Data from: Evolution of sociality in spiders leads to depleted genomic diversity at both population and species level

Across several animal taxa, the evolution of sociality involves a suite of characteristics, a ‘social syndrome’, that includes cooperative breeding, reproductive skew, primary female biased sex-ratio, and the transition from outcrossing to inbreeding mating system, factors that are expected to reduce effective population size (Ne). This social syndrome may be favoured by short-term benefits but come with long-term costs, because the reduction in Ne amplifies loss of genetic diversity by genetic drift, ultimately restricting the potential of populations to respond to environmental change. To investigate the consequences of this social life form on genetic diversity, we used a comparative RAD-sequencing approach to estimate genome-wide diversity in spider species that differ in level of sociality, reproductive skew, and mating system. We analysed multiple populations of three independent sister-species pairs of social inbreeding and subsocial outcrossing Stegodyphus spiders, and a subsocial outgroup. Heterozygosity and within population diversity were 6-10 fold lower in social compared to subsocial species, and demographic modelling revealed a tenfold reduction in Ne of social populations. Species-wide genetic diversity depends on population divergence and the viability of genetic lineages. Population genomic patterns were consistent with high lineage turnover, which homogenizes the genetic structure that builds up between inbreeding populations, ultimately depleting genetic diversity at the species level. Indeed, species-wide genetic diversity of social species was 5-8 times lower than that of subsocial species. The repeated evolution of species with this social syndrome is associated with severe loss of genome-wide diversity, likely to limit their evolutionary potential.

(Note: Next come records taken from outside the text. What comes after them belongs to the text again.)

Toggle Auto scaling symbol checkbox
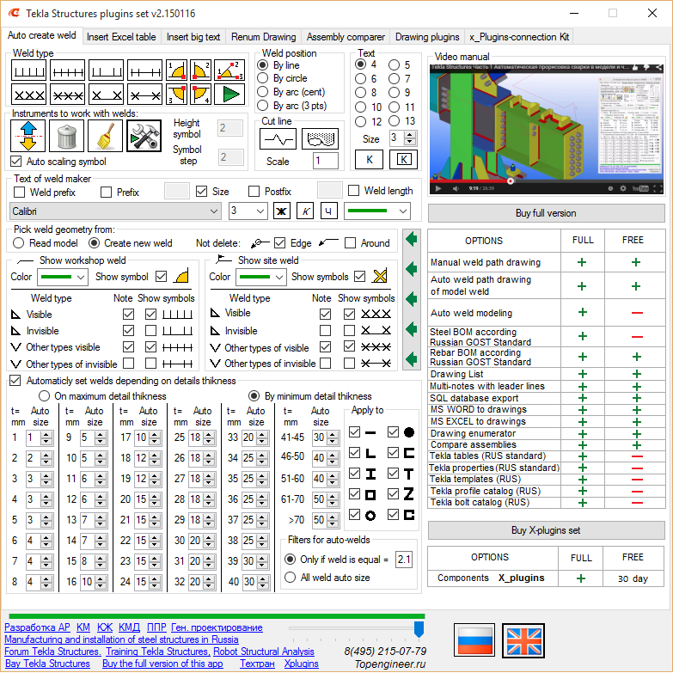The height and width of the screenshot is (673, 673). 16,162
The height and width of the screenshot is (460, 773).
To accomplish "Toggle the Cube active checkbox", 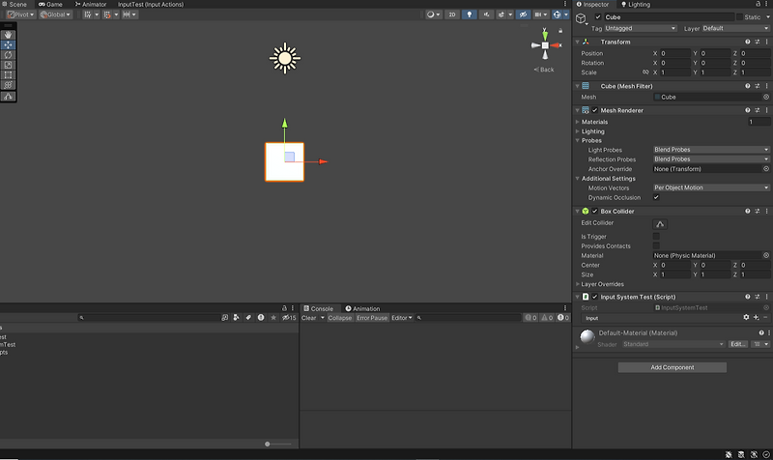I will (597, 17).
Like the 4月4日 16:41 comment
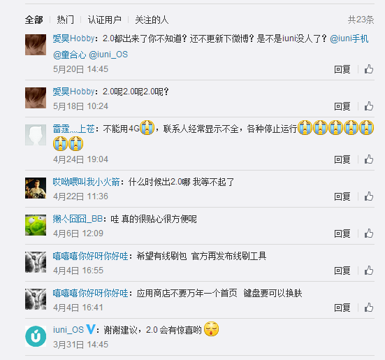 tap(369, 308)
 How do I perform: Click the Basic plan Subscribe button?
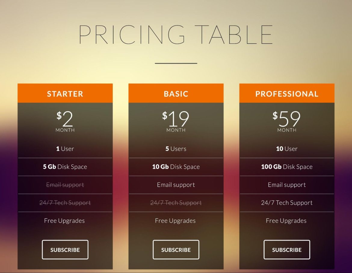click(176, 249)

在多个动物类群中，社会性的演化涉及一系列特征，即所谓的“社会综合征（social syndrome）”，这些特征包括合作繁育、繁殖偏倚、初始雌性偏倚性比，以及从异交向近交交配系统的转变——上述因素均会降低有效种群大小（Ne）。这种社会综合征或许可通过短期收益获得选择青睐，但也伴随长期代价：Ne的降低会通过遗传漂变加剧遗传多样性的丧失，最终限制种群应对环境变化的演化潜力。为探究此类社会生活方式对遗传多样性的影响，我们采用比较性限制性位点相关DNA测序（RAD-sequencing）方法，对社会性程度、繁殖偏倚和交配系统存在差异的蜘蛛物种开展全基因组多样性评估。我们分析了3组独立的社会性近交与亚社会性异交Stegodyphus蜘蛛的姐妹物种对，以及一个亚社会性外类群的多个种群。结果显示，与亚社会性物种相比，社会性物种的杂合度及种群内多样性低6至10倍；种群人口学建模表明，社会性种群的Ne下降了10倍。物种水平的遗传多样性取决于种群分化与遗传谱系的存续能力。本研究中的种群基因组模式与高谱系更新率相符——这种更新会均质化近交种群间形成的遗传结构，最终在物种水平上耗竭遗传多样性。事实上，社会性物种的物种水平遗传多样性比亚社会性物种低5至8倍。具有这类社会综合征的物种的多次独立演化事件，均伴随严重的全基因组多样性丧失，这大概率会限制其演化潜力。